What are Credit Card Merchant Services?
Credit card merchant services refer to the various financial services and payment processing tools that enable businesses to accept credit and debit card payments from their customers.
These services typically include payment gateway integration, credit card processing, merchant account setup, and related security and fraud prevention measures.
The ultimate goal of credit card merchant services is to simplify payment transactions and improve the customer experience while helping businesses manage their cash flow and increase sales.
What is a Merchant Account?
A merchant account is an essential tool for businesses that want to accept credit and debit card payments from their customers. These are specialized bank accounts designed to facilitate the transfer of funds between the customer’s and merchant’s accounts.
When a customer makes a payment using their credit or debit card, the funds are first authorized by the customer’s bank and then transferred to the merchant’s bank account via the merchant account.
This process is facilitated by a network of financial institutions, including the customer’s bank, the merchant’s bank, and various intermediaries such as payment processors and card networks.
Merchant accounts are typically set up through merchant service providers (MSPs), which specialize in providing businesses with the financial services they need to accept electronic payments.
These providers work closely with banks and other financial institutions to set up and manage merchant accounts. They offer a range of value-added services to help businesses optimize their payment processing operations.
What is a Merchant Service Provider?
A merchant service provider (MSP) is a company that provides businesses with the tools and services they need to accept electronic payments.
MSPs are essential to the electronic payments ecosystem, serving as intermediaries between businesses, financial institutions, and payment networks.
They work behind the scenes to ensure that payments are processed quickly, securely, and accurately. MSPs also provide businesses with important tools and resources, such as fraud prevention services, chargeback management, and real-time reporting and analytics.
Overall, MSPs are critical in enabling businesses of all sizes to accept electronic payments and thrive in today’s digital economy.
What Do Merchant Service Providers Do?
Merchant service providers (MSPs) offer various services that help businesses accept electronic payments from their customers.

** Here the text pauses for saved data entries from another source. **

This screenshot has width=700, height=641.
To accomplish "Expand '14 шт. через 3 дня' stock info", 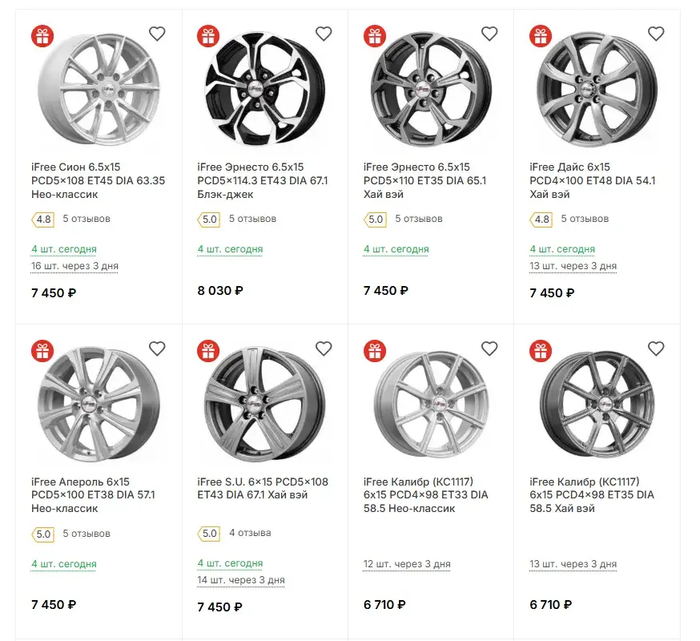I will click(241, 580).
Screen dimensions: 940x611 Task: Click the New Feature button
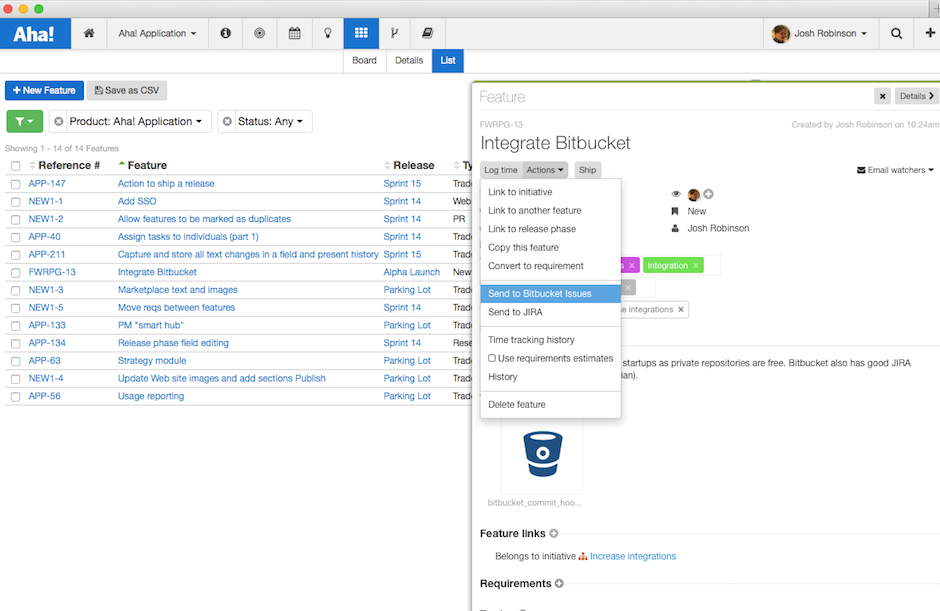point(44,90)
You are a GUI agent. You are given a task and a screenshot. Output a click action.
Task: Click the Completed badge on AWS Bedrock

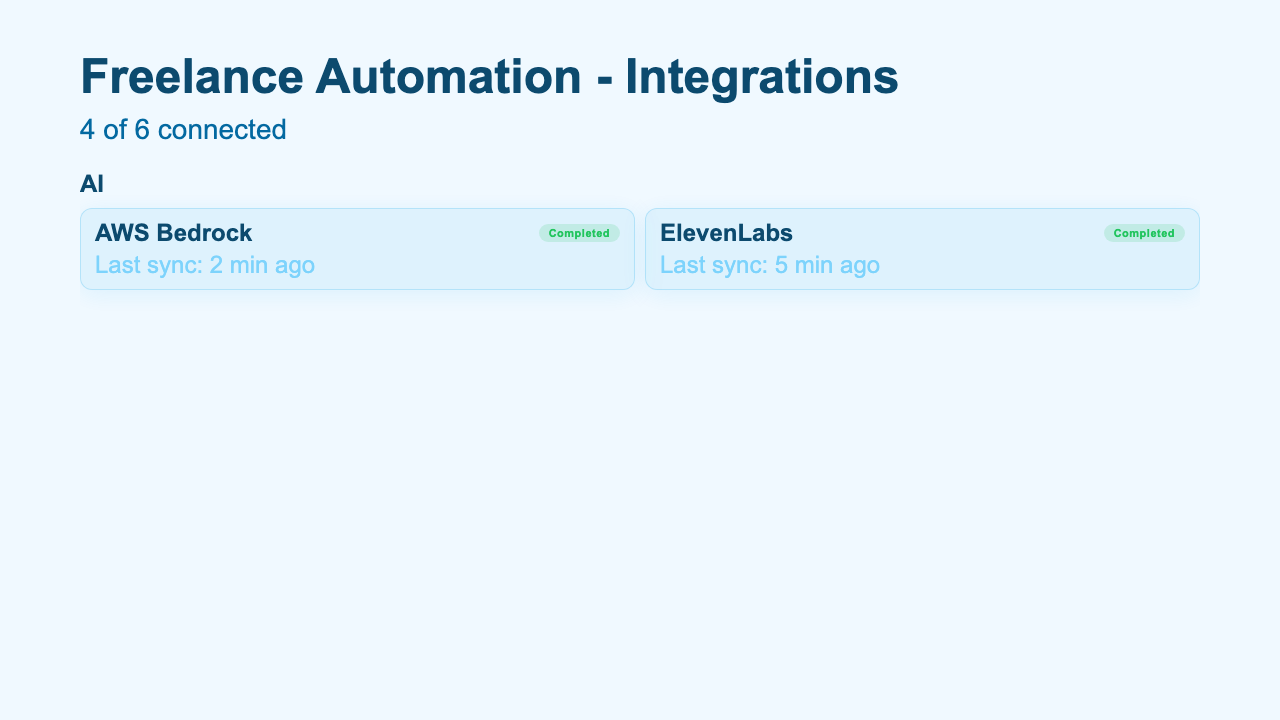[x=579, y=233]
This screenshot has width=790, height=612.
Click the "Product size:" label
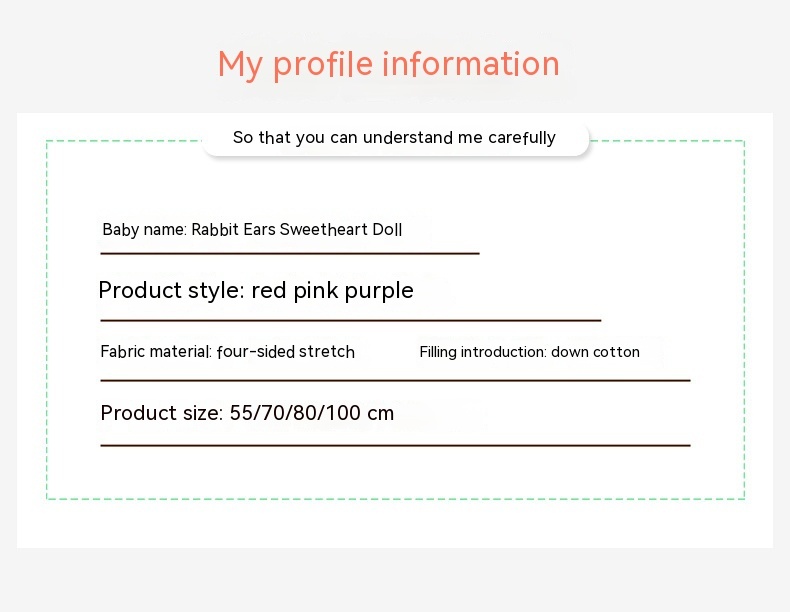click(161, 413)
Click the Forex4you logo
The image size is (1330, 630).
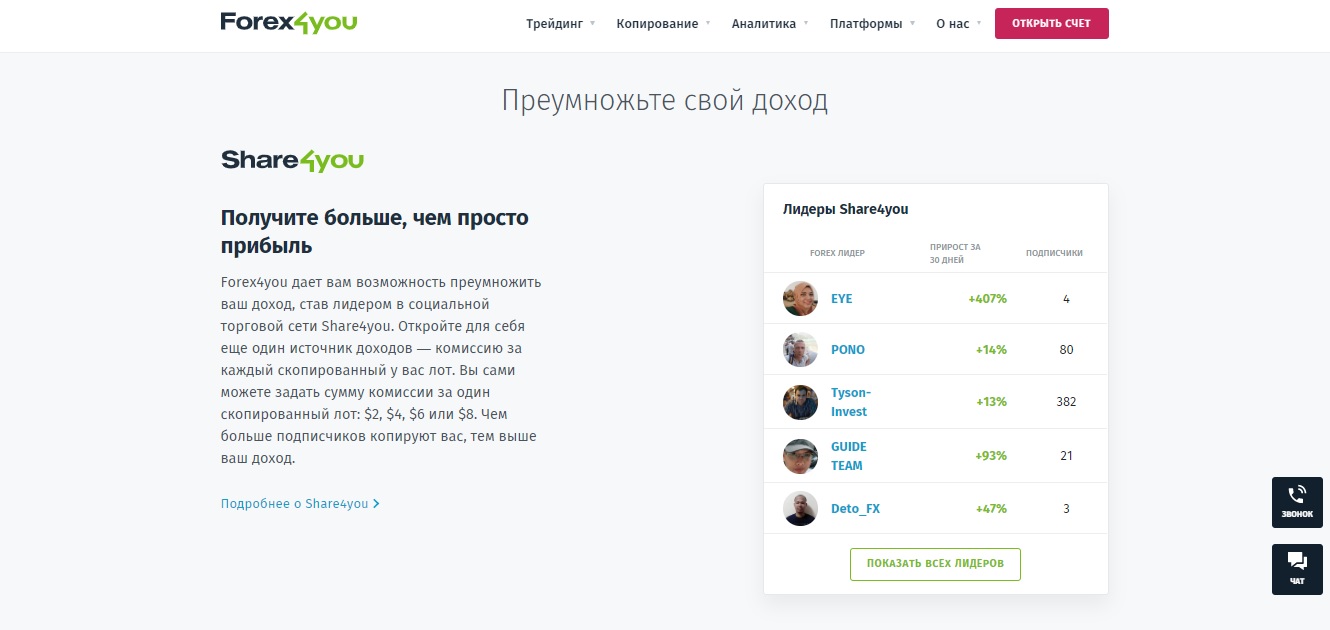(x=288, y=21)
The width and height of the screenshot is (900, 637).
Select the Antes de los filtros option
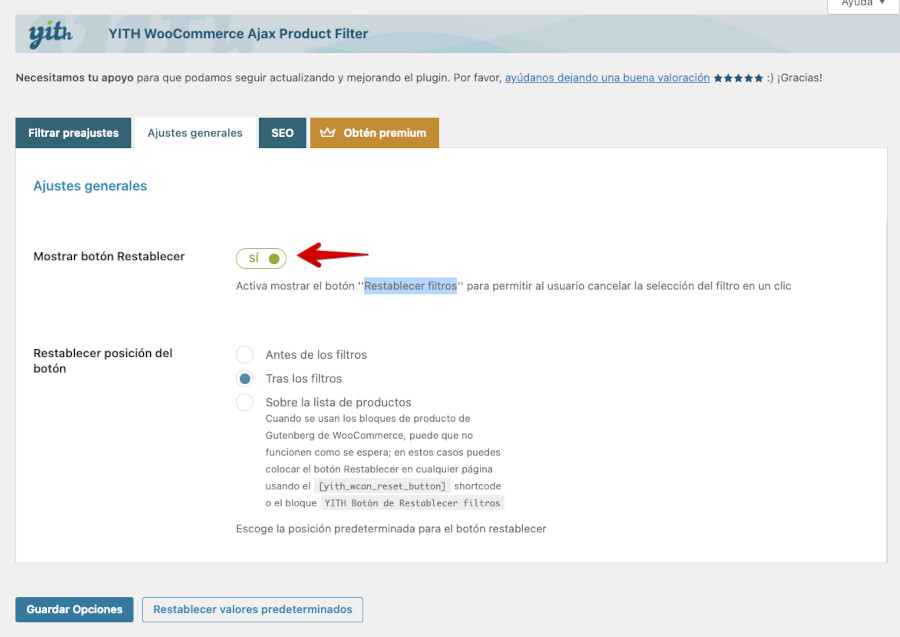coord(245,355)
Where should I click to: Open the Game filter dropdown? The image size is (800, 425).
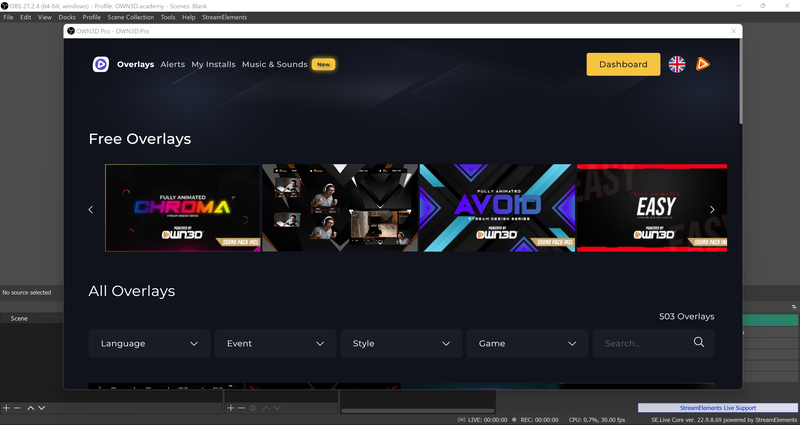[x=527, y=343]
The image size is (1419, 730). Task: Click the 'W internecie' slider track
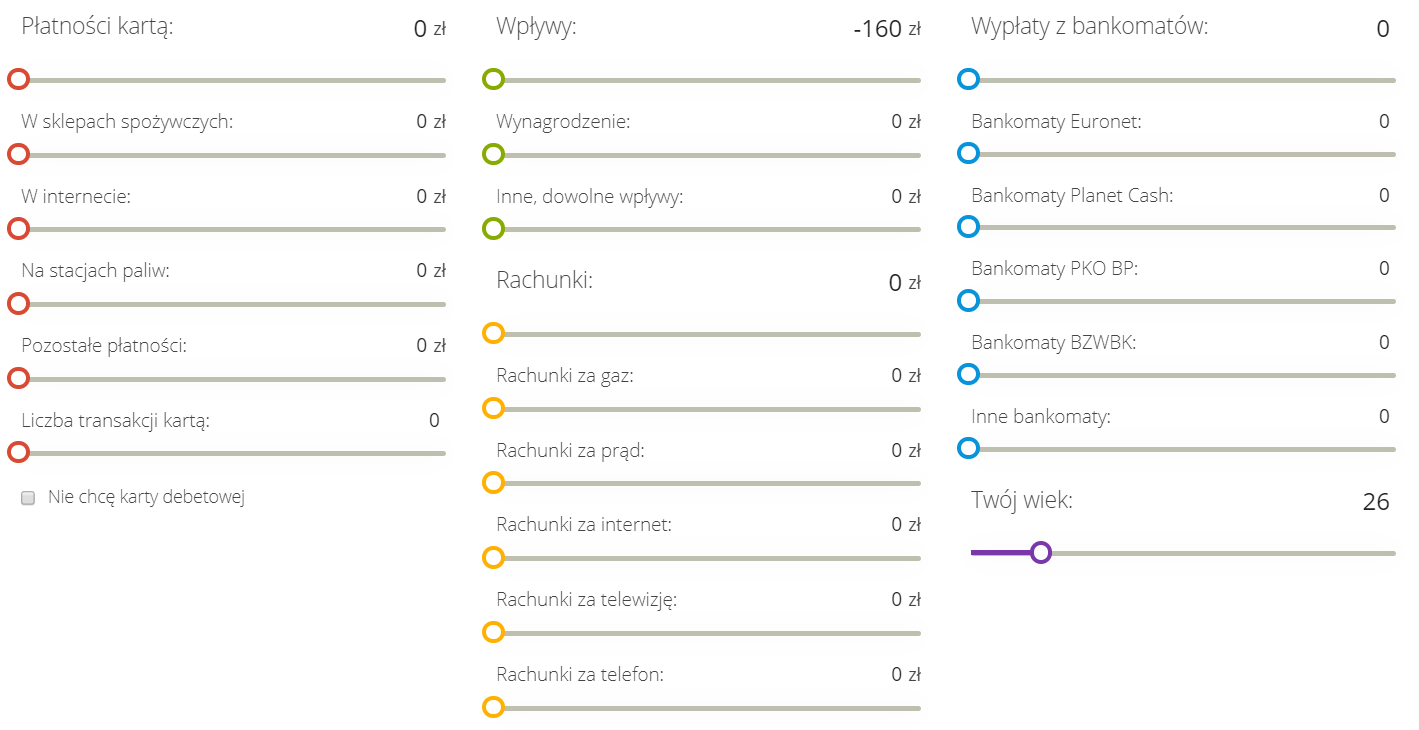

Some of the key services that MSPs provide include:
- Payment processing: MSPs handle the technical aspects of payment processing, such as authorizing transactions, verifying customer information, and settling funds.
- Equipment and software: MSPs provide businesses with the equipment and software to accept electronic payments, including POS terminals, card readers, and payment gateways.
- Security and fraud prevention: MSPs help businesses to mitigate the risk of fraud by offering security features such as encryption, tokenization, and two-factor authentication.
- Chargeback management: MSPs help businesses to manage chargebacks – disputes initiated by customers – by providing tools and resources to help resolve disputes quickly and efficiently.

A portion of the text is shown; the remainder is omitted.